Copy out the data below word for word, leaving out the pictures.
============
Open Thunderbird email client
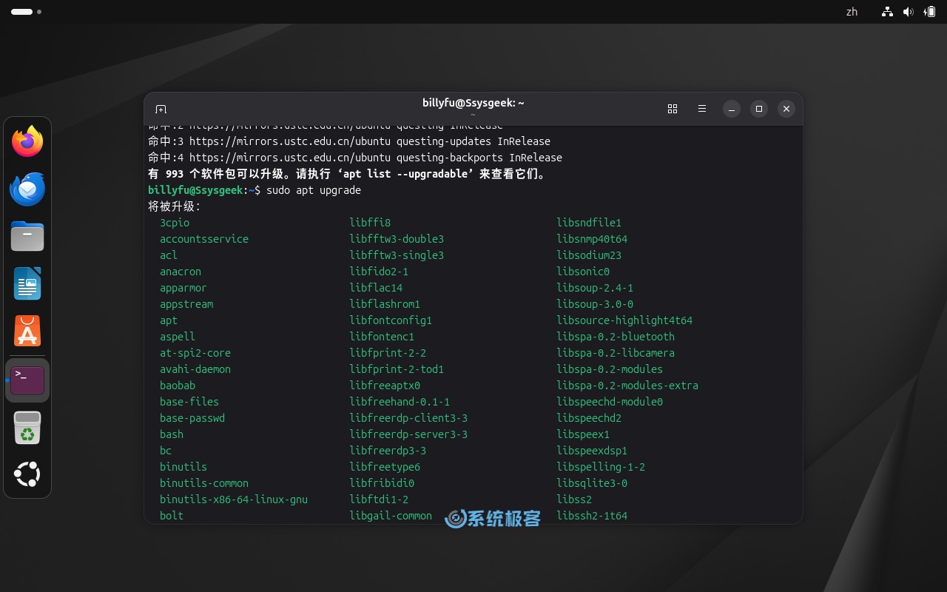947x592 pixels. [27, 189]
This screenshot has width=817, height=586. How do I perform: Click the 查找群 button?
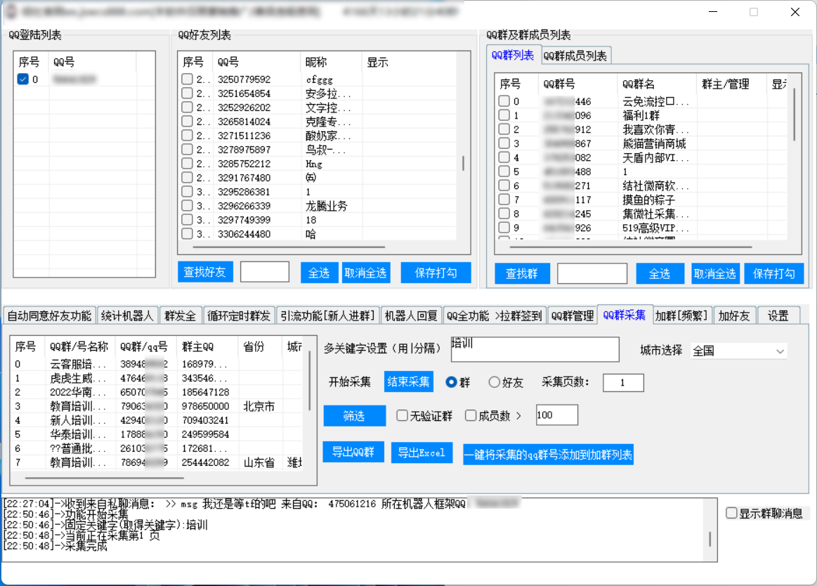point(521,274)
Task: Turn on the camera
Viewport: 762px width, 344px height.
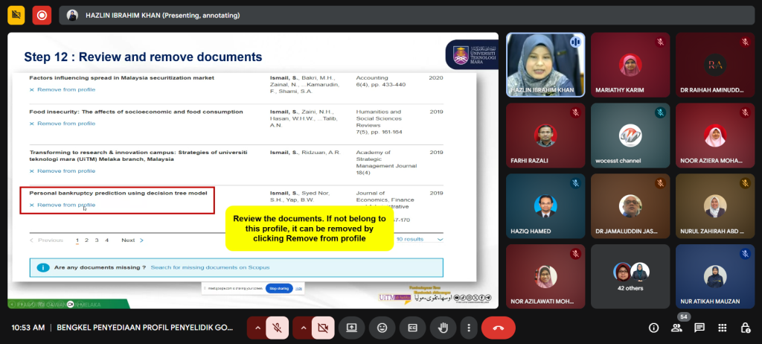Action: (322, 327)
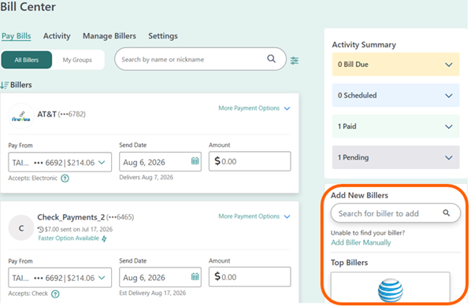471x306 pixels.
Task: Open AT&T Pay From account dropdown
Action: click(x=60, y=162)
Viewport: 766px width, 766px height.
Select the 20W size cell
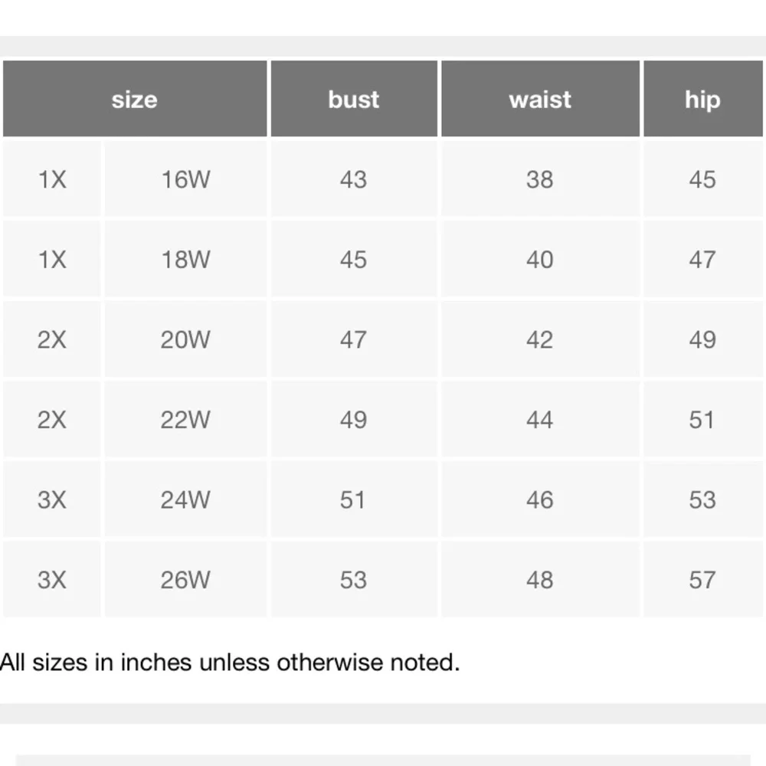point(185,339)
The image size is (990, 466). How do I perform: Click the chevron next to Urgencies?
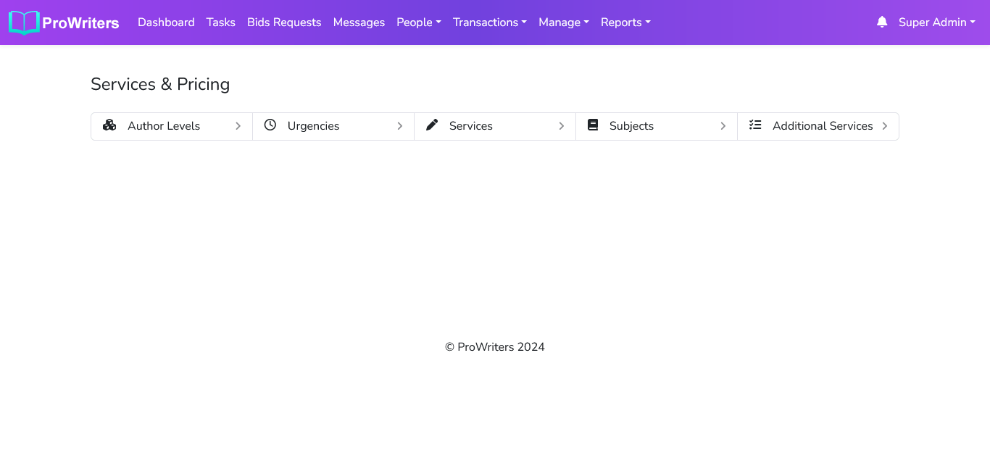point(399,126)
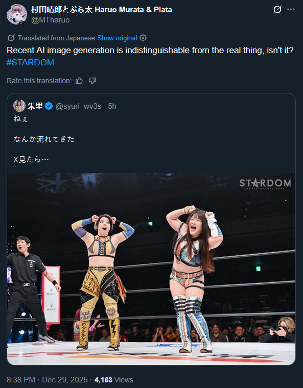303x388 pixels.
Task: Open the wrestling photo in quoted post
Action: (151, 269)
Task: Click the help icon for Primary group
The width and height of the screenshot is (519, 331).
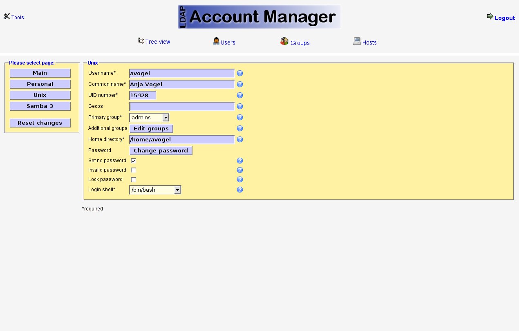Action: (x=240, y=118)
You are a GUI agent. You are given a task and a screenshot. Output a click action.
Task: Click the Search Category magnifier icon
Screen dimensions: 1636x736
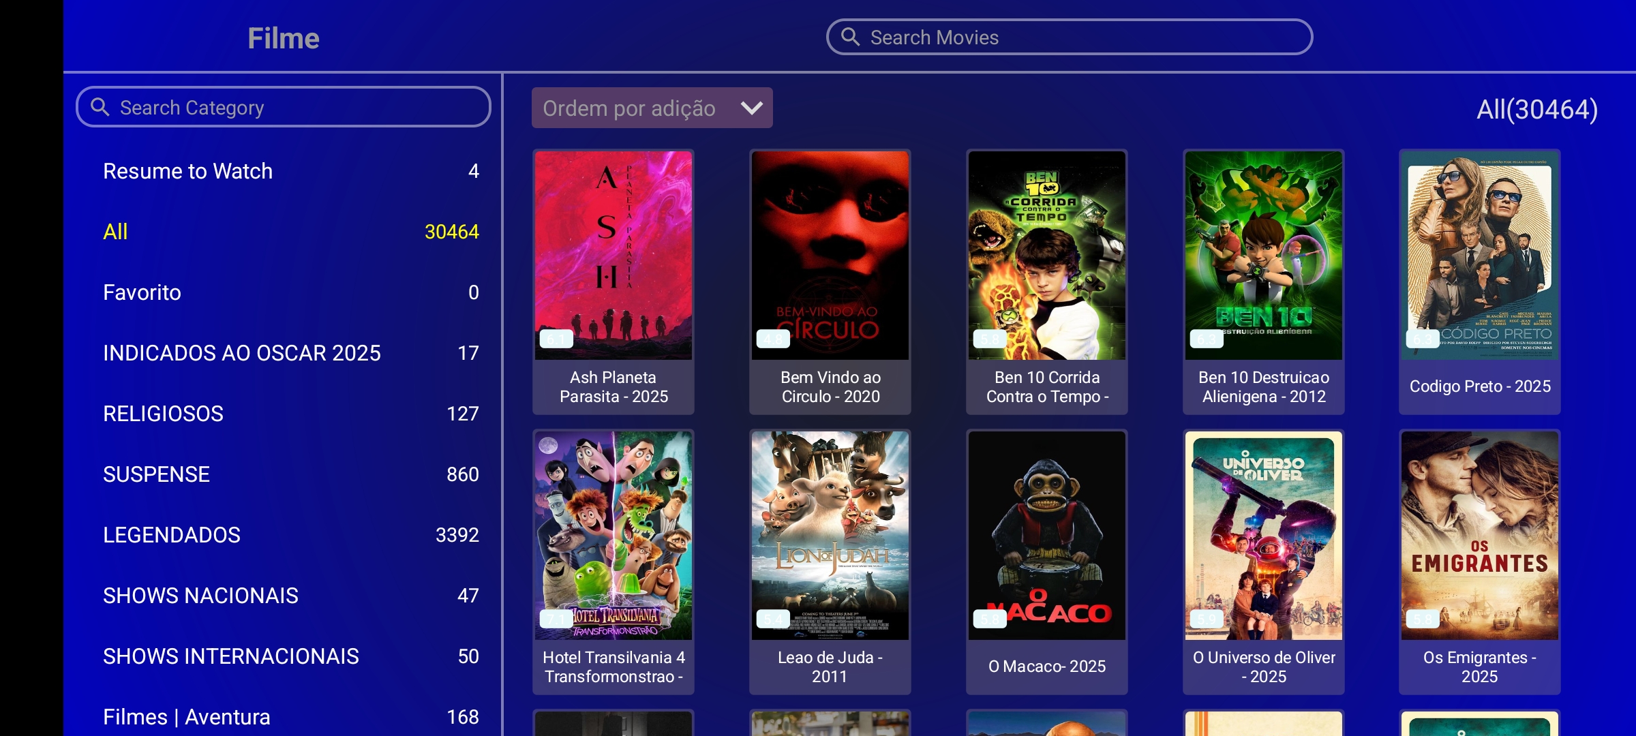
============
# Exercise response
Open Thunderbird email client
947x592 pixels. [27, 189]
This screenshot has width=817, height=586. How do I perform: Click the 查找群 button?
point(521,274)
Task: Turn on the camera
Viewport: 762px width, 344px height.
Action: (322, 327)
471x306 pixels.
Task: Open AT&T Pay From account dropdown
Action: click(x=60, y=162)
Viewport: 766px width, 766px height.
Select the 20W size cell
point(185,339)
The image size is (990, 466). How do I perform: Click the chevron next to Urgencies?
point(399,126)
303x388 pixels.
Task: Open the wrestling photo in quoted post
Action: (151, 269)
Task: Click the help icon for Primary group
The width and height of the screenshot is (519, 331).
Action: (x=240, y=118)
You are a GUI agent. You are given a task and a screenshot. Output a click action.
Task: Click the Search Category magnifier icon
Screen dimensions: 1636x736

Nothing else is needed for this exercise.